Morgan Stanley On Financials

  • Risk weight tweaks, more regulatory easing under way.

  • Reserve Bank of India has restored risk weights on bank loans to Non-Banking Financial Companies and reduced them on microfinance institution loans to consumers.

  • Business microfinance institution loans can stay at 75% if regulatory conditions are met.

  • Expect common equity tier 1 to increase 10-80 basis points for banks covered.

  • Mid-sized private banks and State Owned Enterprise banks should get higher benefit.

Macquarie On UltraTech Cement

  • Maintained ‘outperform’ rating with a target price of Rs 12,961 apiece.

  • Higher return on equity; but capital allocation uncertainty rises.

  • Raised uncertainty around UltraTech Cement’s capital allocation and debt reduction plans.

  • Capital expenditure will increase further in the medium term.

  • Construction and woodworking distribution channel is different versus cement with strong brands.

  • This implies investment towards branding and channel access.

  • Will need construction and woodworking product level approvals, implying revenue ramp up beyond December 2026 will be gradual.

  • Foray raises medium term uncertainty around cement growth and capital allocation, including other opportunities.

Morgan Stanley On Bharti Airtel

  • Maintained ‘equal-weight’ rating with a target price of Rs 1,650 apiece.
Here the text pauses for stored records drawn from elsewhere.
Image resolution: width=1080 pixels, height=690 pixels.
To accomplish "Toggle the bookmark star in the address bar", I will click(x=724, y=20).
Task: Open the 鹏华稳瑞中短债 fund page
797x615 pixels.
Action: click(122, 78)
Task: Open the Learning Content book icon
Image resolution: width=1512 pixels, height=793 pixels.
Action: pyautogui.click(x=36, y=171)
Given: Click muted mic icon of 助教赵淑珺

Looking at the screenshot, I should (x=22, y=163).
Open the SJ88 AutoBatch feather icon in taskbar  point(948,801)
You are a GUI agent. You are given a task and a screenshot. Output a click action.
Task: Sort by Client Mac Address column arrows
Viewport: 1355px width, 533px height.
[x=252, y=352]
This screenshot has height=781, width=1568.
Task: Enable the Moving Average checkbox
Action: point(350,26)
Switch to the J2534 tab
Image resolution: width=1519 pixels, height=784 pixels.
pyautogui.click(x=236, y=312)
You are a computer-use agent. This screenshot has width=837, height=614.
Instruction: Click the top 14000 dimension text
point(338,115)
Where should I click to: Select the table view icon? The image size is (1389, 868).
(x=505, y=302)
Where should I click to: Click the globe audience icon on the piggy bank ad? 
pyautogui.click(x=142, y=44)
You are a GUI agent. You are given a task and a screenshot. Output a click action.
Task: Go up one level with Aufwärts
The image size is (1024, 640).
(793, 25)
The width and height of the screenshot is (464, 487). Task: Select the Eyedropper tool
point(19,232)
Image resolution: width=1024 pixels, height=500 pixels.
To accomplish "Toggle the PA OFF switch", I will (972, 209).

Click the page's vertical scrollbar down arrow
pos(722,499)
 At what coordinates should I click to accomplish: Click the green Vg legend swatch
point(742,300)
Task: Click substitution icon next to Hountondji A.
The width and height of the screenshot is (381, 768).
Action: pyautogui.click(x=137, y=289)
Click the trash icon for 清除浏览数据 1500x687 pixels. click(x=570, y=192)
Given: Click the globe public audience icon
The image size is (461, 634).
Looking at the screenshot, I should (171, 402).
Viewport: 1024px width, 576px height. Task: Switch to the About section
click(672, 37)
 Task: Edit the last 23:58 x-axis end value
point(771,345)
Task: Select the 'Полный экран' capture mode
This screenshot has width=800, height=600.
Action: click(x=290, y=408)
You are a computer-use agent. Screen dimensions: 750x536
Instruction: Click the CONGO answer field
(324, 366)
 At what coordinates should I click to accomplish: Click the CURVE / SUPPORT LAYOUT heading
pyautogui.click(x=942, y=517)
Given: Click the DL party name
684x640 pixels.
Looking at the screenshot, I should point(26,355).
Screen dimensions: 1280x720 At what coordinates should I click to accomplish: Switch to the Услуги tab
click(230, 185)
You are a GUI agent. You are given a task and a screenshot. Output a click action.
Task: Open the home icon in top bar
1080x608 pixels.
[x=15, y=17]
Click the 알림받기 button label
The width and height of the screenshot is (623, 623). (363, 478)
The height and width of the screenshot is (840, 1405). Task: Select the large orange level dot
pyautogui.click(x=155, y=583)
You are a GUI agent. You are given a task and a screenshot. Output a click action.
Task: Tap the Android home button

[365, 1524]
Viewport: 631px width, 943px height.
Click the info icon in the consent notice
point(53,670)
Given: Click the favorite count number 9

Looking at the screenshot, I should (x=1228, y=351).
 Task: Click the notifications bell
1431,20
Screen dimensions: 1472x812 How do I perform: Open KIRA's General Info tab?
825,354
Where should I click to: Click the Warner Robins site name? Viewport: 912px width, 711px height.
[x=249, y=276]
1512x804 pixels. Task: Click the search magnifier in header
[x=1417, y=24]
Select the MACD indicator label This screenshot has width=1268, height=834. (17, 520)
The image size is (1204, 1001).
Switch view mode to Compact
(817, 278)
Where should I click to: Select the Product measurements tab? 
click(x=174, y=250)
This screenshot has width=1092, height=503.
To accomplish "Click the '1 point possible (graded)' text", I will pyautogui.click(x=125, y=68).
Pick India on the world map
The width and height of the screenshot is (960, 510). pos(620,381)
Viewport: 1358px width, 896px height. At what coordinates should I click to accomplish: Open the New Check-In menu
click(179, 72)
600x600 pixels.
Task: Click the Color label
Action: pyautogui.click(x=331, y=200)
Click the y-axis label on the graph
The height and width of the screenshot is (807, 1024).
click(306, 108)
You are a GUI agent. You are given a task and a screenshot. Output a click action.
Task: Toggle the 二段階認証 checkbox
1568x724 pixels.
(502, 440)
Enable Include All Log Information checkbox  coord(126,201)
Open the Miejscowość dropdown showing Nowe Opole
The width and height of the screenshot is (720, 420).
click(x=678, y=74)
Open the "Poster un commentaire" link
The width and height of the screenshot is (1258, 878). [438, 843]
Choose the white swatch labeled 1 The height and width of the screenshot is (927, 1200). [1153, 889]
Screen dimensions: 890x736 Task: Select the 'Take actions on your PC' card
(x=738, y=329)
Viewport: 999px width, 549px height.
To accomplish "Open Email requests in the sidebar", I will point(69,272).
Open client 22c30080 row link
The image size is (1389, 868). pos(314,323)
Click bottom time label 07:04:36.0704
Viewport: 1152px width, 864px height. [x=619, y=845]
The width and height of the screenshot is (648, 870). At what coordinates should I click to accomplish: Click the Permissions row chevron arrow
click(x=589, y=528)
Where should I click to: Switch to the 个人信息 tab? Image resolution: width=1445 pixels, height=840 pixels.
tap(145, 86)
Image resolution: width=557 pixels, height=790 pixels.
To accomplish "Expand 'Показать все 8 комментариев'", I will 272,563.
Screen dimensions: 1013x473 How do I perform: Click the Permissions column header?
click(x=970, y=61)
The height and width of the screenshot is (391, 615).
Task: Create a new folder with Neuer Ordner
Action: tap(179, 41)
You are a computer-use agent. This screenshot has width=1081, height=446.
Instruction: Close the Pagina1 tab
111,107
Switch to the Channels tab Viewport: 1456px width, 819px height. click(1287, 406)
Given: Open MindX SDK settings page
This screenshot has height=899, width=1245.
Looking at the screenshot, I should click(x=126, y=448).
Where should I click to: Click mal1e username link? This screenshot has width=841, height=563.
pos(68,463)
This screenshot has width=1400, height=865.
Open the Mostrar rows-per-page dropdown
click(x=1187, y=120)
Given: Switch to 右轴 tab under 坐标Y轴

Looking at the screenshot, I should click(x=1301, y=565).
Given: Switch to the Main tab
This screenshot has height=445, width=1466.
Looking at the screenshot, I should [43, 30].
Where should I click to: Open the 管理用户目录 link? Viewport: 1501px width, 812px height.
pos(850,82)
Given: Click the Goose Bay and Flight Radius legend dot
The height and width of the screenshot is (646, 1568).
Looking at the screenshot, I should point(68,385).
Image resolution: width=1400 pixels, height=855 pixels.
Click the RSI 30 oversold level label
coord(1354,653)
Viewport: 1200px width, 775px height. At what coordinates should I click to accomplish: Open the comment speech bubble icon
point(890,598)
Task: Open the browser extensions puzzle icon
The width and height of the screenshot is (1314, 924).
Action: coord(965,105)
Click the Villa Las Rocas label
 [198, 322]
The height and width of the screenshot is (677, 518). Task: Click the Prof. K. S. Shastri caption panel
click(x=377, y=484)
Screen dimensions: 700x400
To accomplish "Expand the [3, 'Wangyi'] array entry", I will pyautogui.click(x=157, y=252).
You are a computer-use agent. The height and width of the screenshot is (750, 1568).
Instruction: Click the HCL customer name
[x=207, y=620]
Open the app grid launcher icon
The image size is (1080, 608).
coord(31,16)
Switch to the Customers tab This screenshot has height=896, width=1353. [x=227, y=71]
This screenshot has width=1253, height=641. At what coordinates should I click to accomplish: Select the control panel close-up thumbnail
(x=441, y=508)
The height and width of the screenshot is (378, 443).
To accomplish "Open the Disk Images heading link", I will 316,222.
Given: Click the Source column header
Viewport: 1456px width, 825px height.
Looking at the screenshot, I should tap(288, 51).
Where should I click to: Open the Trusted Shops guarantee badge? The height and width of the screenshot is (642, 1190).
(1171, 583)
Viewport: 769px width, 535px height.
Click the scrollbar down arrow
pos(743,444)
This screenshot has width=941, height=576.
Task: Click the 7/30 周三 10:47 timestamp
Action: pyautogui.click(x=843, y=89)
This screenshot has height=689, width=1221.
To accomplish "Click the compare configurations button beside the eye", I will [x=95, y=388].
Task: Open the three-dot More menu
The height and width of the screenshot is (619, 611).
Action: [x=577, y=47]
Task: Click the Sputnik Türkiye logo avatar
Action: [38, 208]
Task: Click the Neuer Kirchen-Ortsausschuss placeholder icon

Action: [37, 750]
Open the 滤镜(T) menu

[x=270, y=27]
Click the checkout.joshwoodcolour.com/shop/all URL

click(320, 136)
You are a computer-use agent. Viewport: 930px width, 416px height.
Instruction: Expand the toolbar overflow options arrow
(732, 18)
  • In bilateral discussions to combine Tata Group’s direct to home business and its own direct to home business.

  • Such events have binary outcomes and could swing in either direction.

  • It would imply consolidation and will strengthen Bharti Airtel’s industry positioning.

  • Consolidation of four-player market that has been seeing subscriber losses for the last several years is a positive.

  • Strengthens Bharti Airtel’s playbook of bundling multiple services and increase stickiness of customers.

  • Direct to home is a small part of overall core India business in terms of contribution to revenue, Ebitda and sum of the parts.